**Data for the task**:
┌──

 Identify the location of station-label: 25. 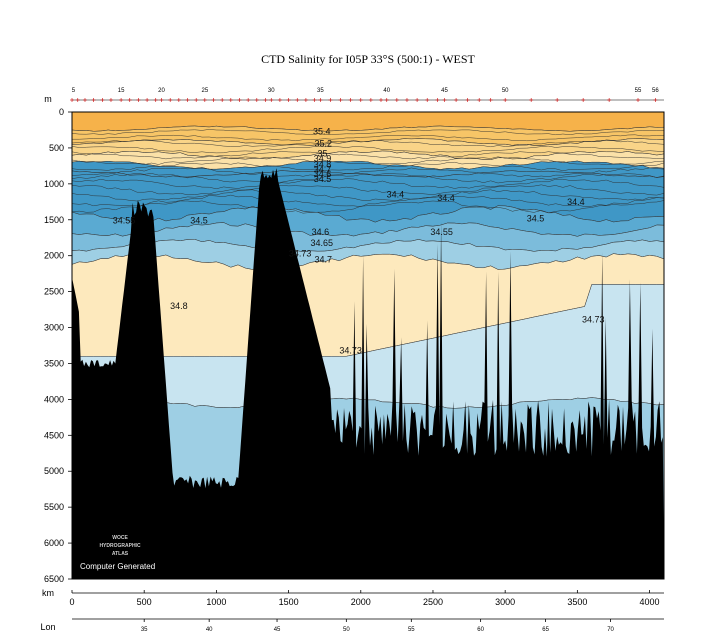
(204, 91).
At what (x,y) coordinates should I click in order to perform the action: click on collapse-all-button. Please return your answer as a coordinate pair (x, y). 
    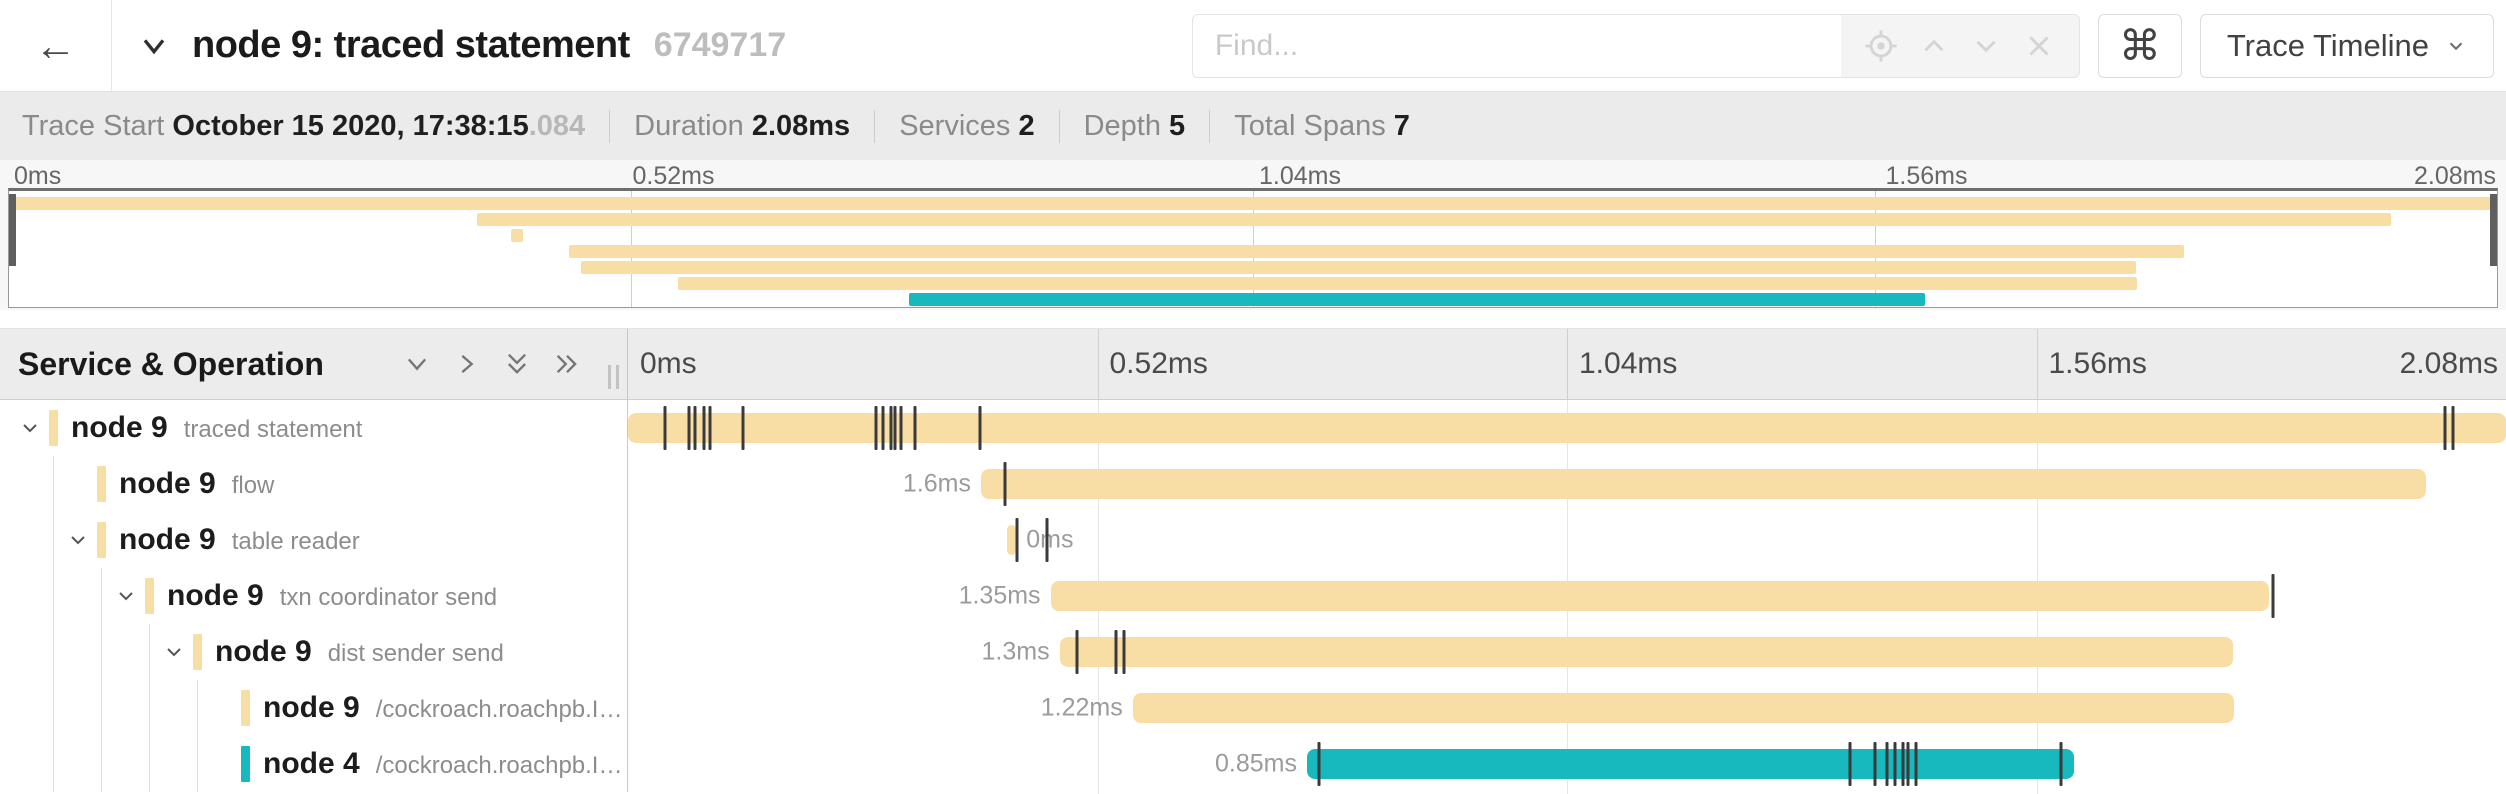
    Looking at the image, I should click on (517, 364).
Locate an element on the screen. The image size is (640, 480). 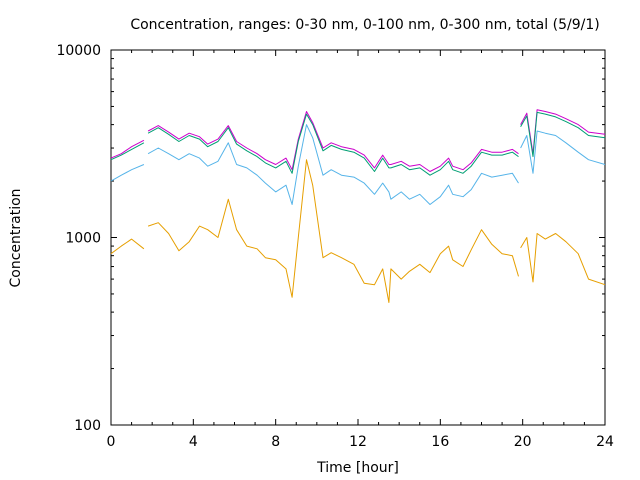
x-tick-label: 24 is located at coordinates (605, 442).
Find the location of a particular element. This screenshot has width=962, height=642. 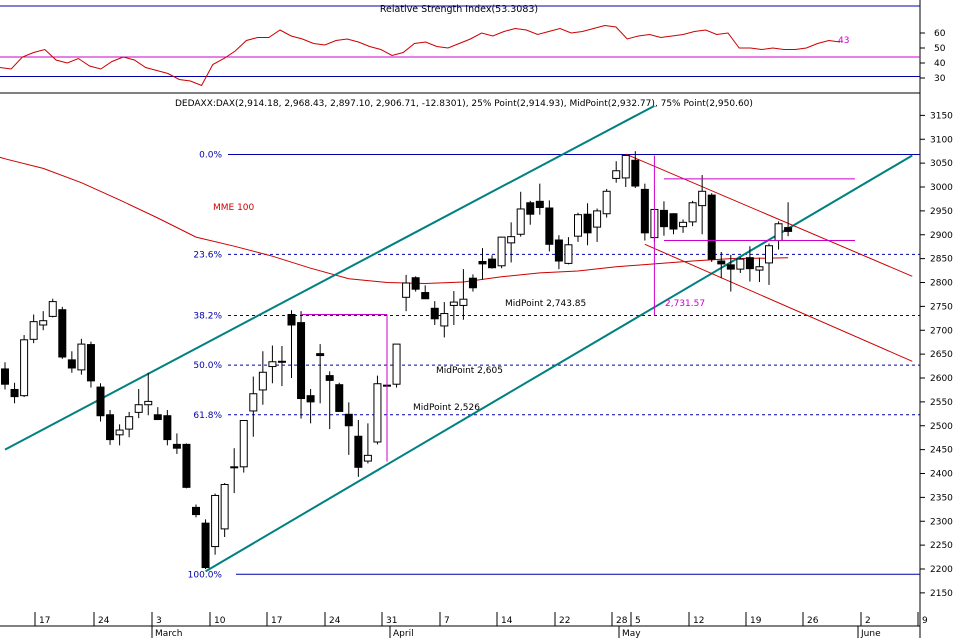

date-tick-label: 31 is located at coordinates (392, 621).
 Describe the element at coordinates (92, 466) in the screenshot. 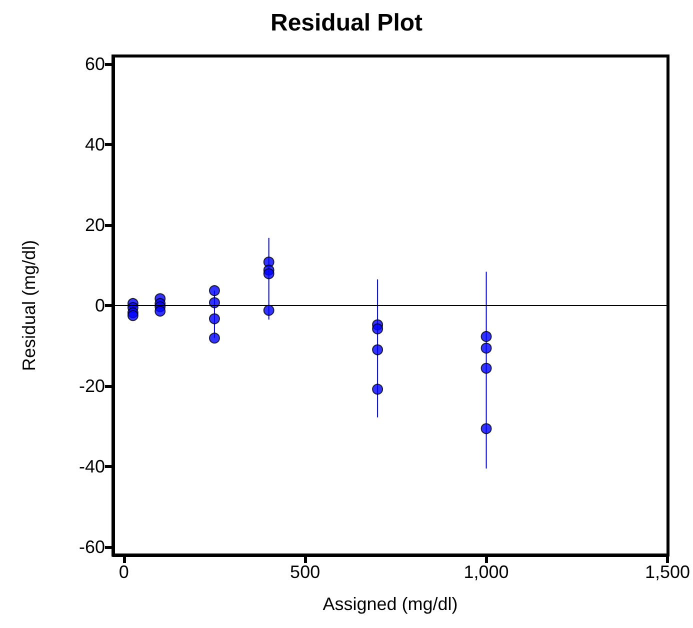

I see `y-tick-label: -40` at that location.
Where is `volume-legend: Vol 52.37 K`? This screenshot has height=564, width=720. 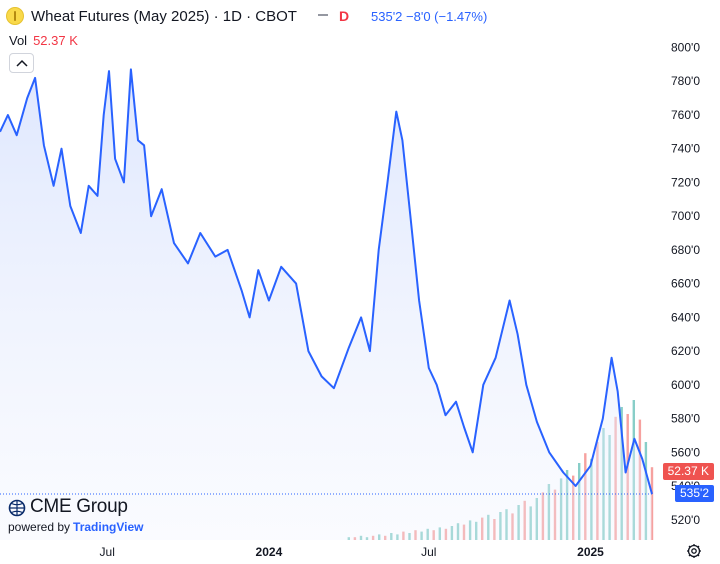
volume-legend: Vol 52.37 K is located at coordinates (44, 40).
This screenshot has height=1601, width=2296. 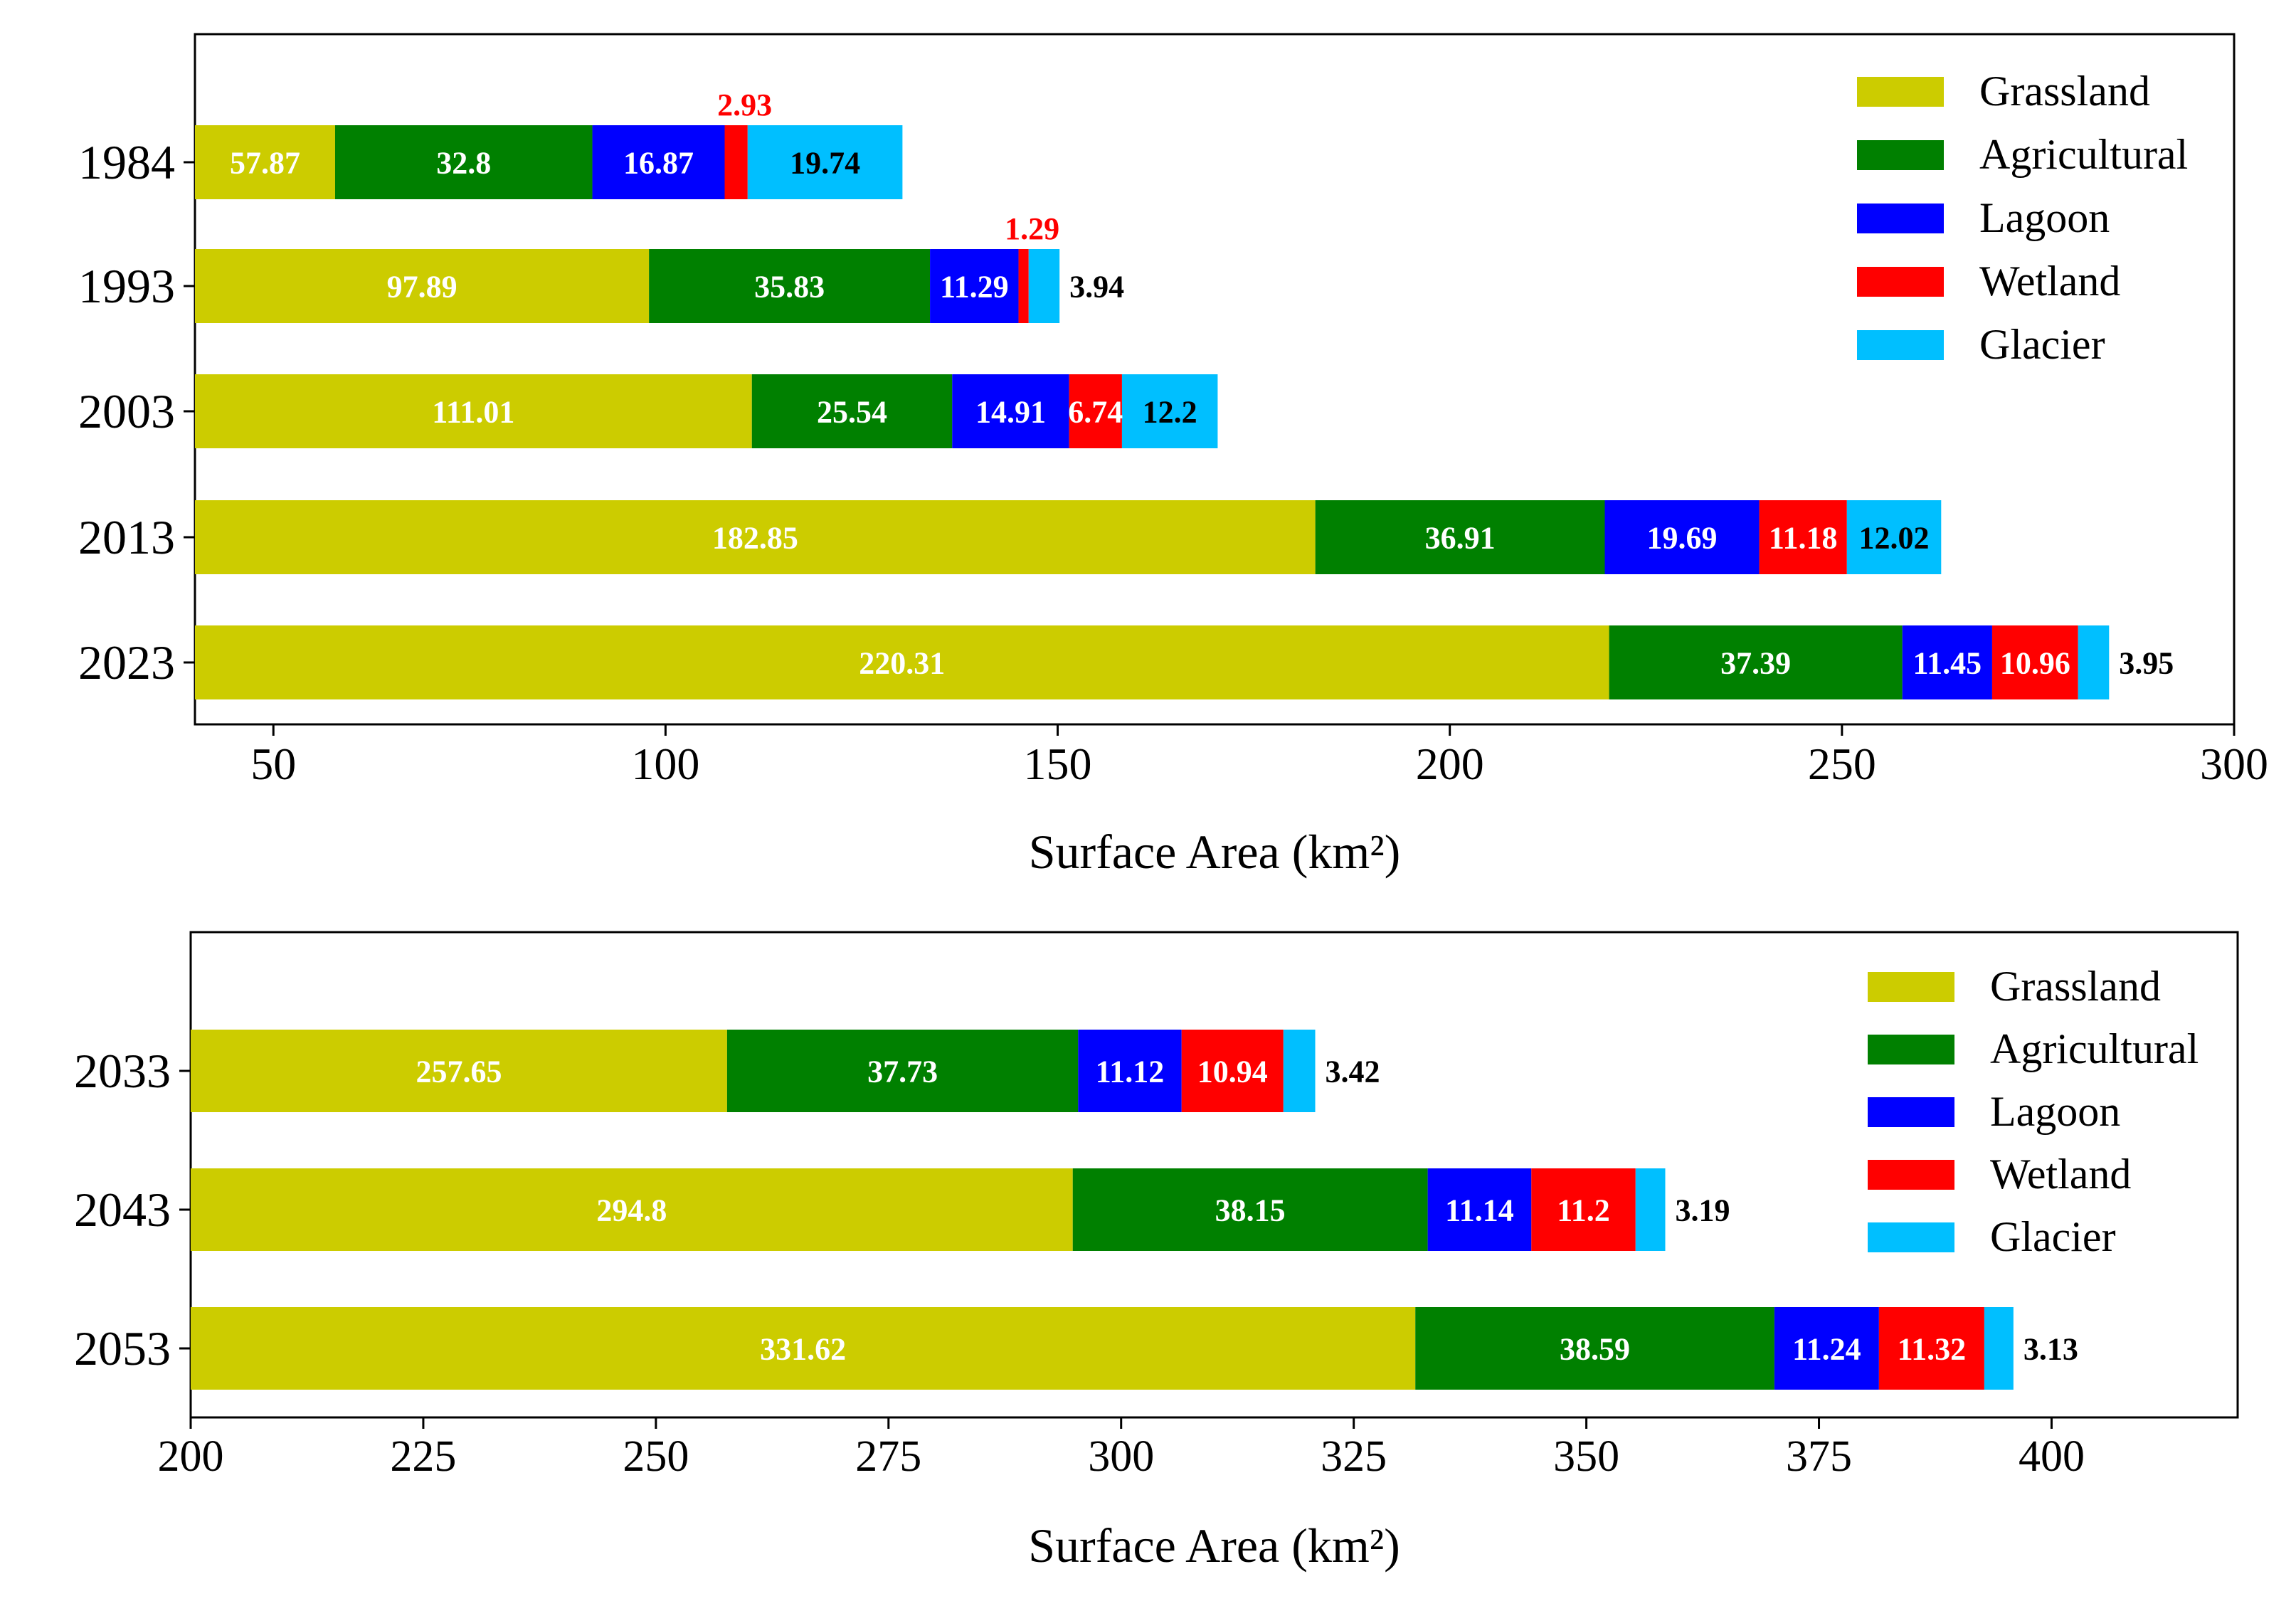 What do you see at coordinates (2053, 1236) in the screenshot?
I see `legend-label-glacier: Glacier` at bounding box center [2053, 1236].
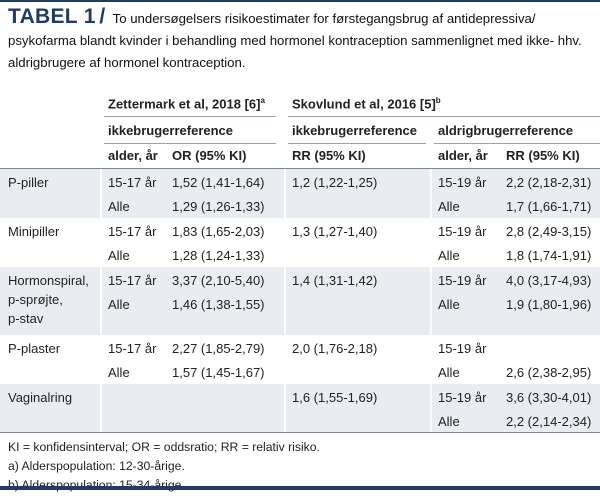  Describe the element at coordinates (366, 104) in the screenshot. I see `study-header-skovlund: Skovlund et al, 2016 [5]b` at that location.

└──

**Task goal**:
Please copy out the records from the line containing "Locate an element" through the line containing "volume-legend: Vol 52.37 K is", word for word, without the pictures.

**Exercise output**:
Locate an element on the screen. The image size is (640, 480). 
x-tick-label: 24 is located at coordinates (605, 442).
Find the location of a particular element. This screenshot has width=962, height=642. 

date-tick-label: 31 is located at coordinates (392, 621).
 Describe the element at coordinates (92, 466) in the screenshot. 

I see `y-tick-label: -40` at that location.
Where is `volume-legend: Vol 52.37 K`? This screenshot has height=564, width=720. 
volume-legend: Vol 52.37 K is located at coordinates (44, 40).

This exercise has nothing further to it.